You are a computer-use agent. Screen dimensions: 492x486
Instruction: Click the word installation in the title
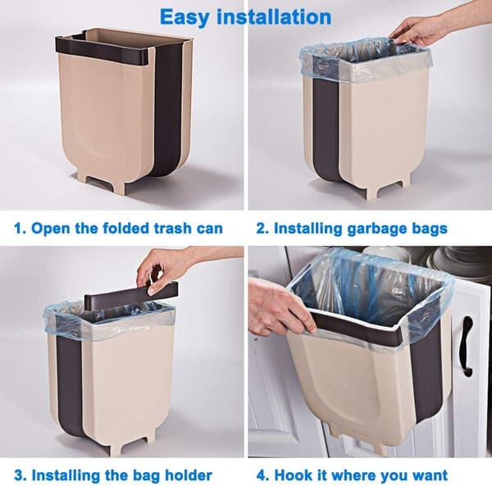click(x=274, y=16)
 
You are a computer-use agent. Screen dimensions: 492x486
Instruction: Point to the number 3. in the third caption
click(x=20, y=475)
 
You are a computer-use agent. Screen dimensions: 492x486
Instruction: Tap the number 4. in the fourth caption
click(x=263, y=475)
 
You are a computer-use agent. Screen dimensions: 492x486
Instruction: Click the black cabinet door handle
click(x=467, y=343)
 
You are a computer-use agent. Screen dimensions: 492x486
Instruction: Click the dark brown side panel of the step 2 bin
click(x=327, y=129)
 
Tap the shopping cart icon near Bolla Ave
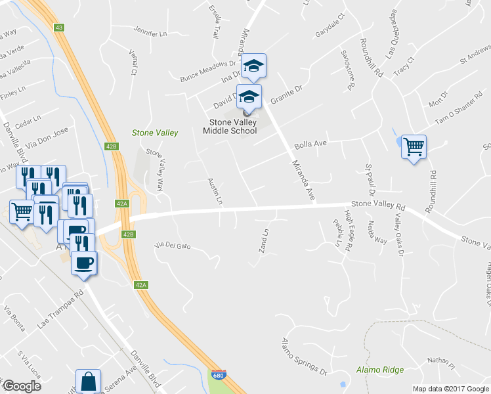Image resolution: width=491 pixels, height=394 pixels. point(414,146)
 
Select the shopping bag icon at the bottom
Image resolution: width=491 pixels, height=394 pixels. point(88,382)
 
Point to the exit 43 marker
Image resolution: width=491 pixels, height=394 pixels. point(59,27)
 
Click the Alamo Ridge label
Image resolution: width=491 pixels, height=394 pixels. point(380,370)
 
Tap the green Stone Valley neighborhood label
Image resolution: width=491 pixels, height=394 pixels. point(155,133)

※ ※ ※

◆ WHAT YOU WILL DO: From the records above, extract each line that contains the string "Instruction".

◆ ANSWER TO THIS EXERCISE:
Instruction: Click the word installation in the title
Instruction: Point to the number 3. in the third caption
Instruction: Tap the number 4. in the fourth caption
Instruction: Click the black cabinet door handle
Instruction: Click the dark brown side panel of the step 2 bin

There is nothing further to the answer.